I had a weird spot in my left breast. Not a lump, exactly, more like a ridge of dense tissue that hurt. At my gynecological appointment, the PA agreed that it warranted a diagnostic mammogram and ultrasound. Even Logical Me was a bit freaked out by that but quickly discovered via Google search that this is a routine response to any and all unusual physical breast exams. During the day, I was fine, not worried at all.
At night, Logical Me went to sleep, and only the scary whisperings of Hypochondriac Me kept me company in the dark. All the vague symptoms I’d read about online for breast cancer started to happen to me. Not for real, mind you, since I only experienced them after reading about them. The power of suggestion works great on Hypochondriac Me. And the specific symptoms, like the scary ones for inflammatory breast cancer, never showed up at all. Thank God above.
Having your girls smashed is never pleasant. After three films of the left girl and two of the right, the technician called me back in for two more shots of the left. For about 30 minutes, I was convinced that the radiologist saw something. Why else would he ask for different views? Was Hypochondriac Me right after all? I wanted my husband by my side. I needed a hug.
When the radiologist breezed in for the ultrasound, his first words were, “I couldn’t find anything suspicious on the mammogram, so let’s just clear the air of that concern right now.” I instantly loved him. Logical Me conquered Hypochondriac Me and for the next half-hour joked around with three people who were feeling me up through a thick layer of ultrasound gel. It was comforting that they all felt what I felt and not one of them was concerned.
My follow-up conversation with the PA pushed Hypochondriac Me even more deeply into the recesses of my psyche. At least once a week, Major Smith says, a patient turns up with some anomaly that is just a variation on normal, no cause for concern, and leaves all the doctors and nurses and PAs and NPs marveling at the diversity of the human form. This was my week. I do so love feeling special.
One can’t tell when Hypochondriac Me will burst forth again and stress me out with her freakish speculation on my impending doom. I’m so relieved she’s put to rest for now, though, because I have way too much other stuff on my plate to be worrying about my health.

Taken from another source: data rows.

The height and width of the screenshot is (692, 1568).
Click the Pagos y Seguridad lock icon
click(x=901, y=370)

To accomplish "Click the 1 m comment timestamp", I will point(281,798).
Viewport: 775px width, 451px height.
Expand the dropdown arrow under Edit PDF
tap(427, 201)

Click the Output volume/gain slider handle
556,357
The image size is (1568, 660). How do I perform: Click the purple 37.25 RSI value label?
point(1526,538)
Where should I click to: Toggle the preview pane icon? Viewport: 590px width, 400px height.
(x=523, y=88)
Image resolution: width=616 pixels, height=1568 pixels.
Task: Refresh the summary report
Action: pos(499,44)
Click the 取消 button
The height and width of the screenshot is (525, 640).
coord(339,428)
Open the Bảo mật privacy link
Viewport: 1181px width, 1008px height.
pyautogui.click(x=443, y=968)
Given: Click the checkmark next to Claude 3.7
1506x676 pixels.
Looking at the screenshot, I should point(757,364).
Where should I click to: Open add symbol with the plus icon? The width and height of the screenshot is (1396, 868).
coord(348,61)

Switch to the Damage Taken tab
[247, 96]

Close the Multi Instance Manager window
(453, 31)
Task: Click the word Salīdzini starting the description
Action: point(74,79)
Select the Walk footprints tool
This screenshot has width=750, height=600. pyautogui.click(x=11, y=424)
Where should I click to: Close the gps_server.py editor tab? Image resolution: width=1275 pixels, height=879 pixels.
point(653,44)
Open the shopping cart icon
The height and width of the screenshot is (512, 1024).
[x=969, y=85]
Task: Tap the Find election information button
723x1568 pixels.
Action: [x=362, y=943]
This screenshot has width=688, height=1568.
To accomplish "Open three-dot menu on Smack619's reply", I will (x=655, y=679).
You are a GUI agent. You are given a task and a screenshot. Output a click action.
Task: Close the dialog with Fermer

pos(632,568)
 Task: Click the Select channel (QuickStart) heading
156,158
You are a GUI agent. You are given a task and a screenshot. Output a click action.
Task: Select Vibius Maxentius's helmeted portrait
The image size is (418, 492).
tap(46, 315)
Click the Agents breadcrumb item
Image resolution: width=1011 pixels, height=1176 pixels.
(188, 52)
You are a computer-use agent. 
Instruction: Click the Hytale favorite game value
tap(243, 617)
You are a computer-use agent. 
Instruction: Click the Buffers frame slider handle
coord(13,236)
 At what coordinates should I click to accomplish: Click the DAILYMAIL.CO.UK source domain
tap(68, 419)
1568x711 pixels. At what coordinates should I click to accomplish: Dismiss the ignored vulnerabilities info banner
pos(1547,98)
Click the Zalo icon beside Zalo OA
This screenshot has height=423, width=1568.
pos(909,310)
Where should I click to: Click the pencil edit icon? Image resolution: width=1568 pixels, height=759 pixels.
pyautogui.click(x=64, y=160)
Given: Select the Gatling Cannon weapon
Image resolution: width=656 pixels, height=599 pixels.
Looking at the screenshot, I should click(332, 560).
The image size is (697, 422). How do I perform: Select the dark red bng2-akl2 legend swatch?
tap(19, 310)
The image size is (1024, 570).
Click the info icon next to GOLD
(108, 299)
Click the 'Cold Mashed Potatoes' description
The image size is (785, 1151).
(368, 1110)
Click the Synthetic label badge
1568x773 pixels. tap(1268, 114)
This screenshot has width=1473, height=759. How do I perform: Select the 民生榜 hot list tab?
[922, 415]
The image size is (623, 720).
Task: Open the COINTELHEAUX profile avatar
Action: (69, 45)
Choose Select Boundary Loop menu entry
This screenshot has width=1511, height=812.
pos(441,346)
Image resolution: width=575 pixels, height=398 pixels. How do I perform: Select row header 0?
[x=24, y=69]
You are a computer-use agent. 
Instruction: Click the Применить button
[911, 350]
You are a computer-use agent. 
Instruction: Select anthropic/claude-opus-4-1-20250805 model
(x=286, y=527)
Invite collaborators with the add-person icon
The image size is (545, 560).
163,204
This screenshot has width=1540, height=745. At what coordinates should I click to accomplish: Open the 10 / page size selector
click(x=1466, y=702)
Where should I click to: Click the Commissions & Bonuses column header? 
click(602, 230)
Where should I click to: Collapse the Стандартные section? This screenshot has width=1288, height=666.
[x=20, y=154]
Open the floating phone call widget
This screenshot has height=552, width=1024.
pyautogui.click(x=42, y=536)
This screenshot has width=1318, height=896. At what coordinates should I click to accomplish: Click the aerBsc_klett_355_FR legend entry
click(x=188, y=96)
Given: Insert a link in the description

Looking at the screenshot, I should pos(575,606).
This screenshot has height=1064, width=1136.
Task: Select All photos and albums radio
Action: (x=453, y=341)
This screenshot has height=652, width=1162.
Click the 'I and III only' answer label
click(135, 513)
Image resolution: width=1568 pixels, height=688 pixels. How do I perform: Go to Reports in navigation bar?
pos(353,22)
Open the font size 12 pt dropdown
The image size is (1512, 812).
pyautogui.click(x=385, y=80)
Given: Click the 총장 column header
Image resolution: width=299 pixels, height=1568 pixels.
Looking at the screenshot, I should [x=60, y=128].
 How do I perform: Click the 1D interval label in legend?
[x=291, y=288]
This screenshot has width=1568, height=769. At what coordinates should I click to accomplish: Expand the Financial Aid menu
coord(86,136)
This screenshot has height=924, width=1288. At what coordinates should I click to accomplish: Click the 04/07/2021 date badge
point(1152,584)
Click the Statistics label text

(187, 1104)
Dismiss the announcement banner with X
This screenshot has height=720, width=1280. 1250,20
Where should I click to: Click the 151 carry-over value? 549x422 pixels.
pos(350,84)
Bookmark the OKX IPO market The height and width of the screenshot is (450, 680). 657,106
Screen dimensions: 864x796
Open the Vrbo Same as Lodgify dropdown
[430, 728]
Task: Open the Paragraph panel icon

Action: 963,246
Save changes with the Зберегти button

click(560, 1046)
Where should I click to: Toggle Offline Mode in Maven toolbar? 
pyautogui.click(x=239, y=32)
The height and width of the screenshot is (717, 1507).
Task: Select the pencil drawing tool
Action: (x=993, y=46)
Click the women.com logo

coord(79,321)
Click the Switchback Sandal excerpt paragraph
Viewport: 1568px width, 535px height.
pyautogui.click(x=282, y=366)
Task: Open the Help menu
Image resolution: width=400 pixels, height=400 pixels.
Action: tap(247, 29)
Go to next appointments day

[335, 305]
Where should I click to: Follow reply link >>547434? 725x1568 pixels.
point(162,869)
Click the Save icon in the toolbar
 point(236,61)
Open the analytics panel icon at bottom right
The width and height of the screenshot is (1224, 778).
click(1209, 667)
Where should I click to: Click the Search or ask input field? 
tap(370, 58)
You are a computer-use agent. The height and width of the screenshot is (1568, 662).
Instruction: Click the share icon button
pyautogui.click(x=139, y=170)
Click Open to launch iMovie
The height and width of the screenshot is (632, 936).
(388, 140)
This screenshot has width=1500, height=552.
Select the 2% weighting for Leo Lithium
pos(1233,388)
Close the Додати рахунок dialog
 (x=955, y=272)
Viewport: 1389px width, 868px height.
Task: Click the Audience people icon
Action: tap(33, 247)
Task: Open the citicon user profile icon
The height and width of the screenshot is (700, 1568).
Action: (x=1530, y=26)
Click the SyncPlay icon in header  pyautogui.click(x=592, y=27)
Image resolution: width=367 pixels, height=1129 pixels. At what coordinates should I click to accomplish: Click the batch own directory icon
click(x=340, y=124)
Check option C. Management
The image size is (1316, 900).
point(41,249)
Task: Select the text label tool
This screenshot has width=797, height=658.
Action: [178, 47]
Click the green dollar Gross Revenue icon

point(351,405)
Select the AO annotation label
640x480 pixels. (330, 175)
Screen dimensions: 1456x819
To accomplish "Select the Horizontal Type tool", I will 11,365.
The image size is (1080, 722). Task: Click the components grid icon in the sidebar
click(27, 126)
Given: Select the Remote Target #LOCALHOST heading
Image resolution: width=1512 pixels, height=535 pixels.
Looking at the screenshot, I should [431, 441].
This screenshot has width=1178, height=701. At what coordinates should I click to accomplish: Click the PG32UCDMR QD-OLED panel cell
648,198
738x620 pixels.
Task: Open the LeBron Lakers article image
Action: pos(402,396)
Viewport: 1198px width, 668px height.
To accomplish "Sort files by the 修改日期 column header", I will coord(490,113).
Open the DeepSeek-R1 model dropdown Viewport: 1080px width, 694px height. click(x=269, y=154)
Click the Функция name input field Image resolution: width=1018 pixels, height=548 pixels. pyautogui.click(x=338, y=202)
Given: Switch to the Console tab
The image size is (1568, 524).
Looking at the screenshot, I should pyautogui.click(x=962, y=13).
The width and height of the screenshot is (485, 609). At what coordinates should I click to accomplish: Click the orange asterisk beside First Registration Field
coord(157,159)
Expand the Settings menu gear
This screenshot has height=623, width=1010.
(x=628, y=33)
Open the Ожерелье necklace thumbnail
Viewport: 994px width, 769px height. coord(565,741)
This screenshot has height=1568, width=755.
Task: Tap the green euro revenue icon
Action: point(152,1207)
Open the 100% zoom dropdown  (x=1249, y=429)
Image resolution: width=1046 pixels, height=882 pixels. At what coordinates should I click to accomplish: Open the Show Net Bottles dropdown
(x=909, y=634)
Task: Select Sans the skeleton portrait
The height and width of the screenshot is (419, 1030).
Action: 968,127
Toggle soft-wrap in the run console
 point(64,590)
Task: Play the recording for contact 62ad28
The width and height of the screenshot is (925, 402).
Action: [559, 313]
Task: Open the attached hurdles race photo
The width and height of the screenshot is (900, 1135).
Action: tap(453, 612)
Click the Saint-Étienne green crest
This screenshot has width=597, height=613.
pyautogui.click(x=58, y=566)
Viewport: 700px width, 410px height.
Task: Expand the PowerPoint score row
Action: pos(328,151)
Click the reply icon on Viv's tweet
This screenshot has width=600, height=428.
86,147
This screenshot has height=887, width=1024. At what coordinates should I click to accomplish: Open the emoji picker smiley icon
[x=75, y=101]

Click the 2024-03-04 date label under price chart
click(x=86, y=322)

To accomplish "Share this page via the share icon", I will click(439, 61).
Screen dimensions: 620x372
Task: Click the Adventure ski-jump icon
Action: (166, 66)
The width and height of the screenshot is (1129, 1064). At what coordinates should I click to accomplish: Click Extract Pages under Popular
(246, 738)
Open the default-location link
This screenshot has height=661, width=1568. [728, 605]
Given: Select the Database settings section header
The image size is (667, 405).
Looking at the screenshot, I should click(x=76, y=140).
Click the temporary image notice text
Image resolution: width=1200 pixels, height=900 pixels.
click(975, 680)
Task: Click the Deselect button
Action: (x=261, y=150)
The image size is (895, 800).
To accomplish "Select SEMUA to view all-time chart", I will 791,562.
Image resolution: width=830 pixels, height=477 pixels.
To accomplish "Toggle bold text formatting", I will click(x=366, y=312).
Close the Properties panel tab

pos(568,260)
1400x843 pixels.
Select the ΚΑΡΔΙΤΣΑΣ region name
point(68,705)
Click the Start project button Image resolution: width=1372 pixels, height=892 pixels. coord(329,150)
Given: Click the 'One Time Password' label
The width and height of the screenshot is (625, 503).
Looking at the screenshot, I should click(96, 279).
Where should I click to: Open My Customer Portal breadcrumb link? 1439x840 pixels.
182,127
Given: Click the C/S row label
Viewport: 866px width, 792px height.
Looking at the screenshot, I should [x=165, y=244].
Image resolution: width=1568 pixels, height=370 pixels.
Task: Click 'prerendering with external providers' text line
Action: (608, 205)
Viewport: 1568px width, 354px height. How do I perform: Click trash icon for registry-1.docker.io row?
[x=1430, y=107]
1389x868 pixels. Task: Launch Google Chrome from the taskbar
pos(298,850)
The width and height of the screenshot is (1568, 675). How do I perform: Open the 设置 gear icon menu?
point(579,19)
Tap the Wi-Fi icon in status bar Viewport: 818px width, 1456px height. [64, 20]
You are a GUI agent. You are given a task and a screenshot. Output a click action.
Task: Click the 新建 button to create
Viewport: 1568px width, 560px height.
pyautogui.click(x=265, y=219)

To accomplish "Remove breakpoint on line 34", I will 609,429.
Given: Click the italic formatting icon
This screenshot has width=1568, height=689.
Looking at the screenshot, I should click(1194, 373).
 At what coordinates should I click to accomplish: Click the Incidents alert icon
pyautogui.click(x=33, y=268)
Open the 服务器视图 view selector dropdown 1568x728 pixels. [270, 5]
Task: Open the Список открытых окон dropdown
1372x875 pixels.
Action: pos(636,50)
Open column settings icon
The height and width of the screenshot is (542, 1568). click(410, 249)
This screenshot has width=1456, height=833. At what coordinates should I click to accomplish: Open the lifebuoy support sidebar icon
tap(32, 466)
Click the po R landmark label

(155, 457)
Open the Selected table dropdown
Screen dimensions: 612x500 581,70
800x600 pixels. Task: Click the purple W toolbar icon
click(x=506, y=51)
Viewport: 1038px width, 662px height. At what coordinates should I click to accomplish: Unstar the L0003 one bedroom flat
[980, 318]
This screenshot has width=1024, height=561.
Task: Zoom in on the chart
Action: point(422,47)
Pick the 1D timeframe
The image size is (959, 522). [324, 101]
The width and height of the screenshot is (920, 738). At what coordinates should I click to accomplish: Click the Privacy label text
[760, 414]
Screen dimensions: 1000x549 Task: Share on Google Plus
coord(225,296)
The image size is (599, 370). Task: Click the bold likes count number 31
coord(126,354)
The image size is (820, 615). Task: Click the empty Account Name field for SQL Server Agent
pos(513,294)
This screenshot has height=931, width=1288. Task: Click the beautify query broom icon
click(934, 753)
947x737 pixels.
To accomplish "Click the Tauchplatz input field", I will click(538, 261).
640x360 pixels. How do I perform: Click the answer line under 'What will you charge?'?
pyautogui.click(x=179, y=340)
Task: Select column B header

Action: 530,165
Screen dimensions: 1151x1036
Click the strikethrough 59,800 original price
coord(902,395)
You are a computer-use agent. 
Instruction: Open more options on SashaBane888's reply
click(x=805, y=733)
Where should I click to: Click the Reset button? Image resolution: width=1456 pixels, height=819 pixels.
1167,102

For now, I’m grateful to God that I am healthy and able, and like the quotation on the sidebar says, I’m doing my best to live my life with love, grace, and gratitude.
Until the next weird little ache.
Public Service Announcement: If you are a woman over forty, remember to get your annual boob-squishing. I know it’s not fun, but Logical Me says this is important. You should listen to her.
Thursday, December 11, 2008
I love mail. Not the junk and bills and such, but the Christmas cards and packages, letters from friends and family, and even personal, newsy emails. So does everyone else I know. Why, then, do few people send cards and letters and personal emails? Why do I make hundreds of cards a year and send so few for occasions other than birthdays and Christmas? Why is something so simple so hard? Could I use the word “so” more often in a single paragraph? Probably so.
You cannot ask a group of four kindergartners to guess a number between 1 and 10 to determine who goes first in an activity. Their guesses will include numbers like 42, 100, and 11. I think all those numbers are not between 1 and 10. But I could be wrong. Perhaps it’s the new math.
Random Conversation with Jack
Jack: Mommy, is that the number 6?
Me: Yes, Jack, that is a 6.
Jack: Mommy, are you going to turn into a snake?
Me [puzzled by non sequitur]: No, I will never turn into a snake.
Jack: Are you sure you will never turn into a snake?
Me: Yes, I’m positive.
Jack [relieved]: Thank you, Mommy, for not turning into a snake.
Me: You’re welcome.
Christmas trees decorated by children are prettier than Christmas trees decorated by adults. Sure, if you like that cold, impersonal, designer look, get a grown-up to do it. But I much prefer our tree. In previous years, the kids watched while I decorated the tree, but this year, I think I put about five ornaments on it. Nick, who’s 9, has quite a nice eye for ornament placement and did a particularly good job arranging the glass icicles Liz gave me years ago. Jack asked me to hang his big yellow construction-paper star with silver glitter right under the angel on top of the tree, which I, of course, did. You can’t buy precious ornaments like that at Ye Olde Christmas Shoppe, and he is ever so proud of it. Jack then proceeded to hang ten ornaments on one branch. It’s my favorite tree ever.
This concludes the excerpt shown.